読解用の抜粋
-=-=-

社会|2025年1月21日掲載

「歯の未来を守るために―保存と補綴の新たな視点―」をテーマに

第9回 Greater Nagoya Dental Meeting開催

第9回 Greater Nagoya Dental Meeting開催

 さる1月19日(日)、名古屋コンベンションホール(愛知県)において、第9回 Greater Nagoya Dental Meeting(高田智史大会長)が「歯の未来を守るために―保存と補綴の新たな視点―」をテーマに開催された。本会は、2017年に「名古屋から世界へ」を合言葉に立ち上げられたミーティングで、今回は全国から約400名以上が参集した。

 今回は歯科医師向けの講演がメインとなる「第一会場」と歯科衛生士向けの講演がメインとなる「第二会場」の2つの会場が設けられ、それぞれの会場で開会の挨拶が行われた後、以下の講演が順に展開された。

【第一会場】
「天然歯の保存にこだわる」
座長:飯田真也氏(愛知県開業)/演者:渥美克幸氏(埼玉県開業)
「Interactive Case Discussion~保存の新たな視点~」
座長:飯田吉郎氏、安藤壮吾氏、松浦貴斗氏(すべて愛知県開業)/演者:川名部 大氏(東京都開業)、小道俊吾氏(兵庫県開業)
「The Discussion 複雑な補綴計画のマネジメント」
座長:相宮秀俊氏(愛知県開業)/演者:小西浩介氏(東京都開業)、片岡 智氏(愛知県開業)
「欠損補綴の過去未来現在」
座長:高田智史氏(愛知県開業)/演者:寺西邦彦氏(東京都開業)

【第二会場】
「0歳から始まる予防歯科」
座長:西尾いづみ氏(歯科衛生士、D-WESTAIL代表)/演者:今泉三枝氏(愛知県開業)
「離乳完了前の口腔機能発達不全症へのアプローチ」
座長:西尾氏/演者:宮坂乙美氏(歯科衛生士、中村歯科キッズデンタルパーク副院長)
「口腔機能低下症とそのリハビリテーション」
座長:月星太介氏(愛知県勤務)/演者:鈴木宏樹氏(福岡県勤務)
「備えよう災害歯科―震災の教訓から学ぶ人々の絆とちいきの未来―」
座長:月星氏/演者:白石大佑氏(石川県勤務)

-=-=-

課題の指示
(a) 歯科ミーティングの記事のうち、「座長:高田智史氏(愛知県開業)/演者:寺西邦彦氏(東京都開業)」から「座長:月星太介氏(愛知県勤務)/演者:鈴木宏樹氏(福岡県勤務)」までを一字一句変えずに返してください。
(b) 歯科ミーティングの記事によると、第9回 Greater Nagoya Dental Meetingはどこで開催されましたか？

データ欄
-=-=-

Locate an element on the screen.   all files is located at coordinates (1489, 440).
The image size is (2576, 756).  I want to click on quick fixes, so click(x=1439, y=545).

-=-=-

課題の出力
(a)
座長:高田智史氏(愛知県開業)/演者:寺西邦彦氏(東京都開業)

【第二会場】
「0歳から始まる予防歯科」
座長:西尾いづみ氏(歯科衛生士、D-WESTAIL代表)/演者:今泉三枝氏(愛知県開業)
「離乳完了前の口腔機能発達不全症へのアプローチ」
座長:西尾氏/演者:宮坂乙美氏(歯科衛生士、中村歯科キッズデンタルパーク副院長)
「口腔機能低下症とそのリハビリテーション」
座長:月星太介氏(愛知県勤務)/演者:鈴木宏樹氏(福岡県勤務)

(b) 名古屋コンベンションホール(愛知県)です。